→ **DATA LINES**

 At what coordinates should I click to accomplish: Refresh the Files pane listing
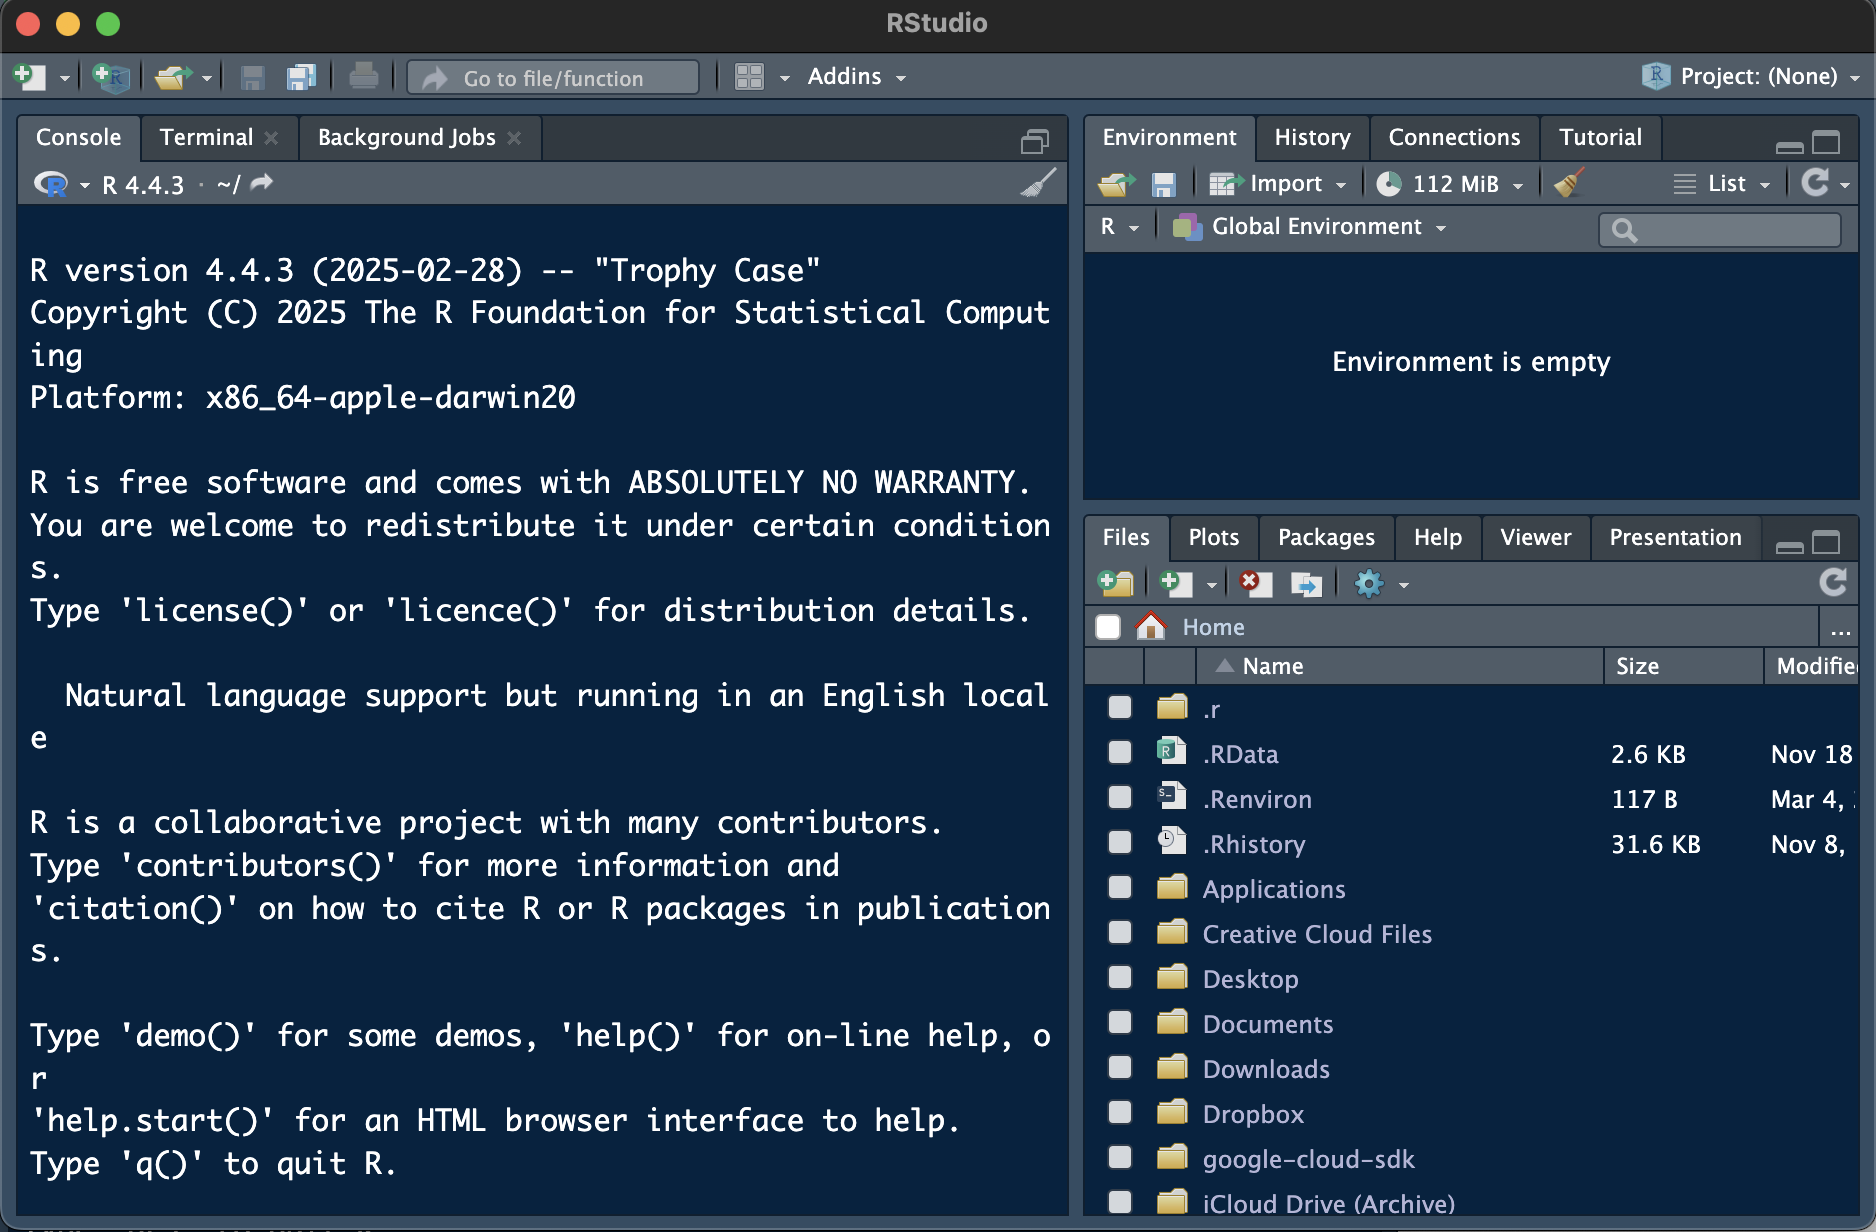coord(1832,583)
==
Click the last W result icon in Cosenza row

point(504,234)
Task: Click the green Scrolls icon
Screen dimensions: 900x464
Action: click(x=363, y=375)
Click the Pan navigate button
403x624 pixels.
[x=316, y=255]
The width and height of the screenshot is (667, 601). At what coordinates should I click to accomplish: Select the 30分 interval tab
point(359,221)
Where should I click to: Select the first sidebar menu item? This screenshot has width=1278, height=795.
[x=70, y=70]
---
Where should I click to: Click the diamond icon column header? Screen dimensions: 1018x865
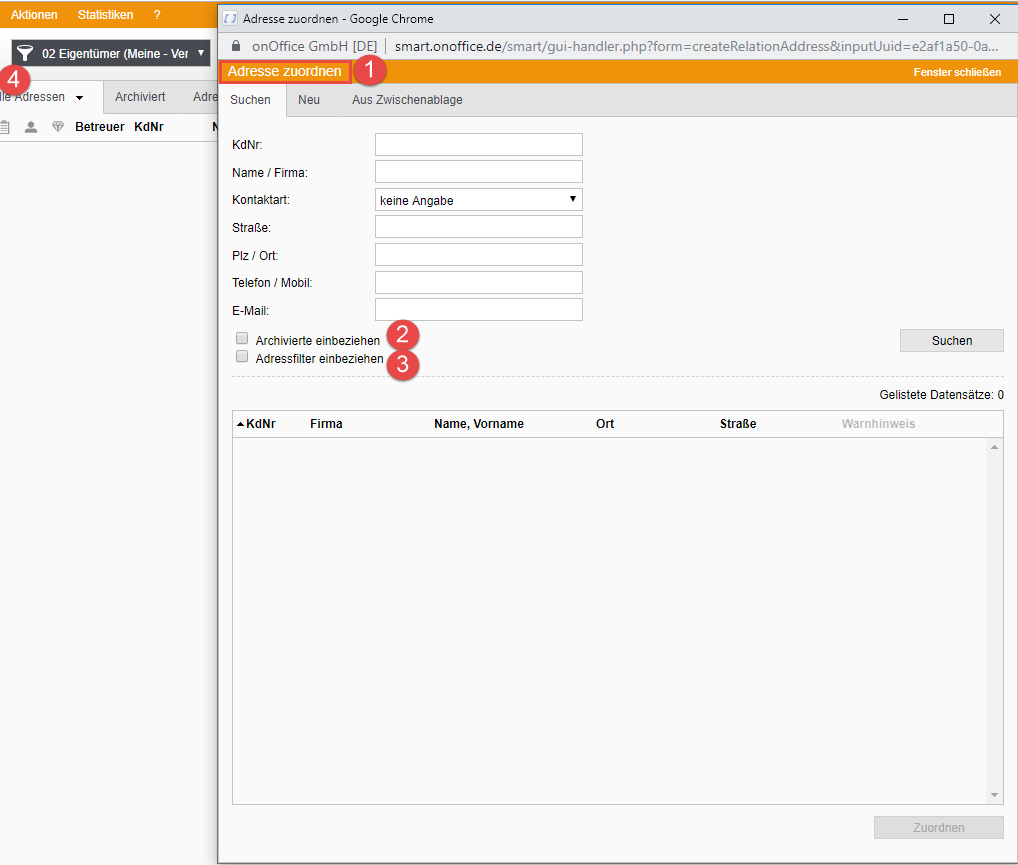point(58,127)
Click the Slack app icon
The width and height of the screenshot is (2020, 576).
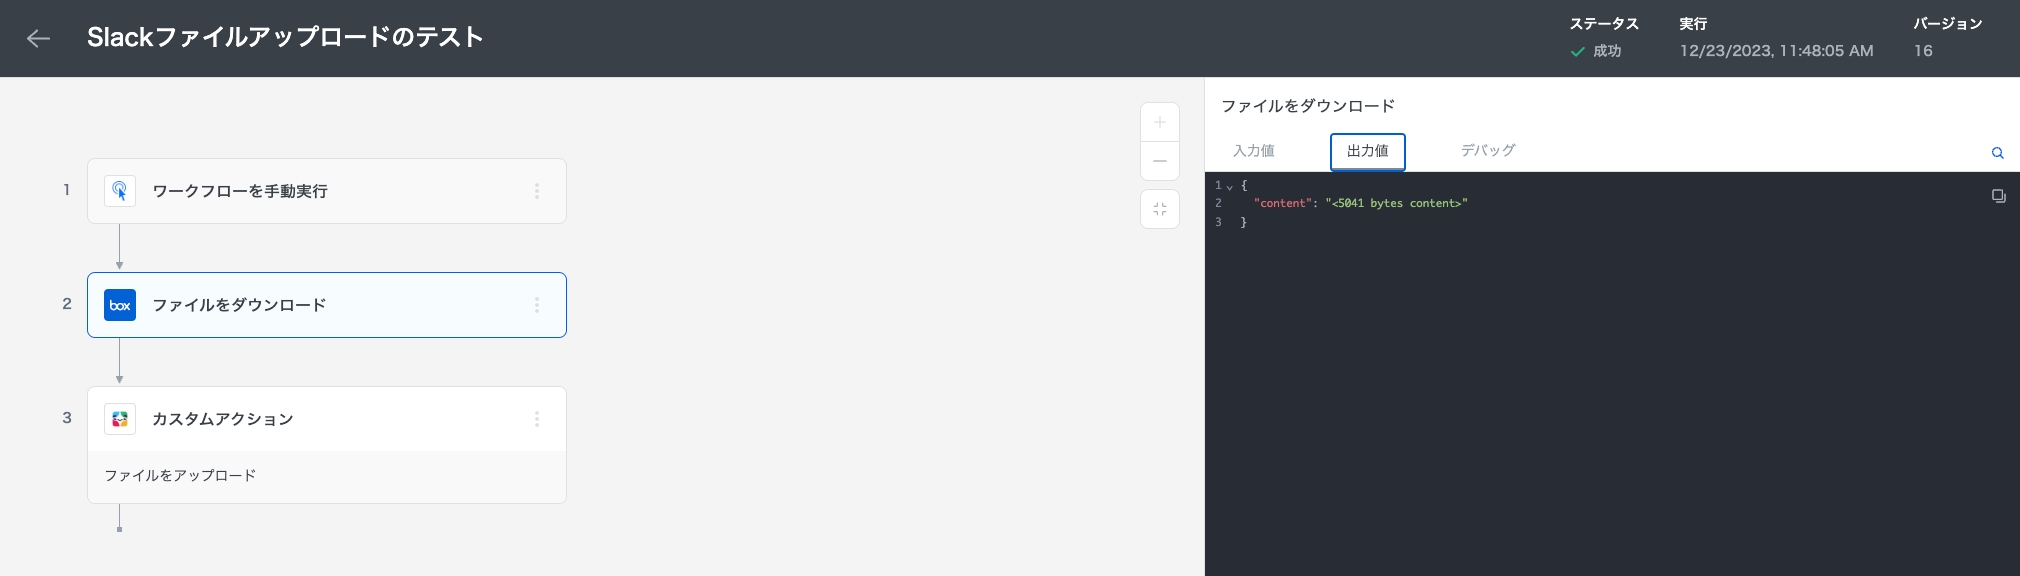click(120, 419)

→ **DO THIS**
Start at the line containing "Click the Slack app icon" and end after the line containing "click(120, 419)", giving those entries again with every coordinate raised by 101. Omit the pictures.

→ **RESULT**
Click the Slack app icon
The width and height of the screenshot is (2020, 576).
click(221, 520)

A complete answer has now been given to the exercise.